---------- Input data

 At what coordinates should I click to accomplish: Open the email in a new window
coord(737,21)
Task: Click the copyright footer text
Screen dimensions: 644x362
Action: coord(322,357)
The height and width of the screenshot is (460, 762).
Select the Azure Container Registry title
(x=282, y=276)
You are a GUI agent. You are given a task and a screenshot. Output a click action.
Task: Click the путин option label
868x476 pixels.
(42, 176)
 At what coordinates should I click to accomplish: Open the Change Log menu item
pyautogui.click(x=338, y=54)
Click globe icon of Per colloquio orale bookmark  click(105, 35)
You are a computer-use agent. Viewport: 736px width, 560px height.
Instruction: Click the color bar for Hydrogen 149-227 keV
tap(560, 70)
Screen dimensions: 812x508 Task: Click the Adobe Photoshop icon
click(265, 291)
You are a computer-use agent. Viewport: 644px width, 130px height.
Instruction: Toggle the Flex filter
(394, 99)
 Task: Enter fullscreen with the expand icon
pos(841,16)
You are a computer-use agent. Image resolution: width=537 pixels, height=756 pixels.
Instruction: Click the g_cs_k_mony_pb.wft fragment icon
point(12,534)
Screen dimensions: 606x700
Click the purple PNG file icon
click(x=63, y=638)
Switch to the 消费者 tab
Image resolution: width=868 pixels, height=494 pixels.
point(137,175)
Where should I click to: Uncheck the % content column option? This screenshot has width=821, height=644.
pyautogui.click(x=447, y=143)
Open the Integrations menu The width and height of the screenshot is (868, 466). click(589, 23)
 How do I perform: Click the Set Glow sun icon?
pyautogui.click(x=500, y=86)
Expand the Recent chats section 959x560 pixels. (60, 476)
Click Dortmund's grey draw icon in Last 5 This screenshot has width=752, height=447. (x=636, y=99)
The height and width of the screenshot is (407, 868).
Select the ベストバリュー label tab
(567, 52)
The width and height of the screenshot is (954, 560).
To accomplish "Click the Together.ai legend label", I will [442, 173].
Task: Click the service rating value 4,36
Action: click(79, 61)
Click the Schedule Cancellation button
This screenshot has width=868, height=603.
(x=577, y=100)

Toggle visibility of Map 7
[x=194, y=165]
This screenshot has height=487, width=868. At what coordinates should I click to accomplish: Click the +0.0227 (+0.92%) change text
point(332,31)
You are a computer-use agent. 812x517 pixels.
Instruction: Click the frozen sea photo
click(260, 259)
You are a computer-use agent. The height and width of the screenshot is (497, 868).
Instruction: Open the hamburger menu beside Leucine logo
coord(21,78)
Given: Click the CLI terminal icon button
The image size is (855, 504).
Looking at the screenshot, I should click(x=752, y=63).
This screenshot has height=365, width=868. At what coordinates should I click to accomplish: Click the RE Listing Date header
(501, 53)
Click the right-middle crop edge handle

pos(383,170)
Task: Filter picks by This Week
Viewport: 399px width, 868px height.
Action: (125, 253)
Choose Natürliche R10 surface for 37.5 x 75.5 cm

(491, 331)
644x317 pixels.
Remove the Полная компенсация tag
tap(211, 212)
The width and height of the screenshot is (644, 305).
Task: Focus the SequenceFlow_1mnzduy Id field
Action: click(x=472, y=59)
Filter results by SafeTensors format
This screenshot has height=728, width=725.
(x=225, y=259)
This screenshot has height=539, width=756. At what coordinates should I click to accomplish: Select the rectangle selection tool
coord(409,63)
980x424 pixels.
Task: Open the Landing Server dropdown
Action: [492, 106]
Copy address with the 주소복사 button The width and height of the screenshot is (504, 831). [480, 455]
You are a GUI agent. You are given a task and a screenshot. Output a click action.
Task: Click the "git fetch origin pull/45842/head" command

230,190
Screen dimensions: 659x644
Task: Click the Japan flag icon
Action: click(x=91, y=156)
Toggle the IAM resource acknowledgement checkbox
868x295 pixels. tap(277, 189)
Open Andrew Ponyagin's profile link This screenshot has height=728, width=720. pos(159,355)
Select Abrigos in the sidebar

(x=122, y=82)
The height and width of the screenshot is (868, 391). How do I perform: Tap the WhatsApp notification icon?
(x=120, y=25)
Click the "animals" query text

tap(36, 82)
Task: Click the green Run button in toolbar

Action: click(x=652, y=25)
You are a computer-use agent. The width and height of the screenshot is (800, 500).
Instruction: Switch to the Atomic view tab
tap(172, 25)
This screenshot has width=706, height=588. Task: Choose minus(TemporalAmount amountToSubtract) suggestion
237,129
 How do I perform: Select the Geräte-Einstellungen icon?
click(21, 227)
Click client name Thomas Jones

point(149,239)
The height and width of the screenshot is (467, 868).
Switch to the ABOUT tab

--------------------

§ **Aim of the exercise**
Keep every word as given and return the full listing.

§ **Response to the task**
 At what coordinates should I click to accomplish: Open the email in a new window
coord(737,21)
Task: Click the copyright footer text
Screen dimensions: 644x362
Action: coord(322,357)
The height and width of the screenshot is (460, 762).
Select the Azure Container Registry title
(x=282, y=276)
You are a GUI agent. You are given a task and a screenshot. Output a click action.
Task: Click the путин option label
868x476 pixels.
(42, 176)
 At what coordinates should I click to accomplish: Open the Change Log menu item
pyautogui.click(x=338, y=54)
Click globe icon of Per colloquio orale bookmark  click(105, 35)
You are a computer-use agent. Viewport: 736px width, 560px height.
Instruction: Click the color bar for Hydrogen 149-227 keV
tap(560, 70)
Screen dimensions: 812x508 Task: Click the Adobe Photoshop icon
click(265, 291)
You are a computer-use agent. Viewport: 644px width, 130px height.
Instruction: Toggle the Flex filter
(394, 99)
 Task: Enter fullscreen with the expand icon
pos(841,16)
You are a computer-use agent. Image resolution: width=537 pixels, height=756 pixels.
Instruction: Click the g_cs_k_mony_pb.wft fragment icon
point(12,534)
Screen dimensions: 606x700
Click the purple PNG file icon
click(x=63, y=638)
Switch to the 消费者 tab
Image resolution: width=868 pixels, height=494 pixels.
point(137,175)
Where should I click to: Uncheck the % content column option? This screenshot has width=821, height=644.
pyautogui.click(x=447, y=143)
Open the Integrations menu The width and height of the screenshot is (868, 466). click(589, 23)
 How do I perform: Click the Set Glow sun icon?
pyautogui.click(x=500, y=86)
Expand the Recent chats section 959x560 pixels. (60, 476)
Click Dortmund's grey draw icon in Last 5 This screenshot has width=752, height=447. (x=636, y=99)
The height and width of the screenshot is (407, 868).
Select the ベストバリュー label tab
(567, 52)
The width and height of the screenshot is (954, 560).
To accomplish "Click the Together.ai legend label", I will [442, 173].
Task: Click the service rating value 4,36
Action: click(79, 61)
Click the Schedule Cancellation button
This screenshot has width=868, height=603.
(x=577, y=100)

Toggle visibility of Map 7
[x=194, y=165]
This screenshot has height=487, width=868. At what coordinates should I click to accomplish: Click the +0.0227 (+0.92%) change text
point(332,31)
You are a computer-use agent. 812x517 pixels.
Instruction: Click the frozen sea photo
click(260, 259)
You are a computer-use agent. The height and width of the screenshot is (497, 868).
Instruction: Open the hamburger menu beside Leucine logo
coord(21,78)
Given: Click the CLI terminal icon button
The image size is (855, 504).
Looking at the screenshot, I should click(x=752, y=63).
This screenshot has height=365, width=868. At what coordinates should I click to accomplish: Click the RE Listing Date header
(501, 53)
Click the right-middle crop edge handle

pos(383,170)
Task: Filter picks by This Week
Viewport: 399px width, 868px height.
Action: (125, 253)
Choose Natürliche R10 surface for 37.5 x 75.5 cm

(491, 331)
644x317 pixels.
Remove the Полная компенсация tag
tap(211, 212)
The width and height of the screenshot is (644, 305).
Task: Focus the SequenceFlow_1mnzduy Id field
Action: click(x=472, y=59)
Filter results by SafeTensors format
This screenshot has height=728, width=725.
(x=225, y=259)
This screenshot has height=539, width=756. At what coordinates should I click to accomplish: Select the rectangle selection tool
coord(409,63)
980x424 pixels.
Task: Open the Landing Server dropdown
Action: [492, 106]
Copy address with the 주소복사 button The width and height of the screenshot is (504, 831). [480, 455]
You are a GUI agent. You are given a task and a screenshot. Output a click action.
Task: Click the "git fetch origin pull/45842/head" command

230,190
Screen dimensions: 659x644
Task: Click the Japan flag icon
Action: click(x=91, y=156)
Toggle the IAM resource acknowledgement checkbox
868x295 pixels. tap(277, 189)
Open Andrew Ponyagin's profile link This screenshot has height=728, width=720. pos(159,355)
Select Abrigos in the sidebar

(x=122, y=82)
The height and width of the screenshot is (868, 391). How do I perform: Tap the WhatsApp notification icon?
(x=120, y=25)
Click the "animals" query text

tap(36, 82)
Task: Click the green Run button in toolbar

Action: click(x=652, y=25)
You are a computer-use agent. The width and height of the screenshot is (800, 500).
Instruction: Switch to the Atomic view tab
tap(172, 25)
This screenshot has width=706, height=588. Task: Choose minus(TemporalAmount amountToSubtract) suggestion
237,129
 How do I perform: Select the Geräte-Einstellungen icon?
click(21, 227)
Click client name Thomas Jones

point(149,239)
The height and width of the screenshot is (467, 868).
Switch to the ABOUT tab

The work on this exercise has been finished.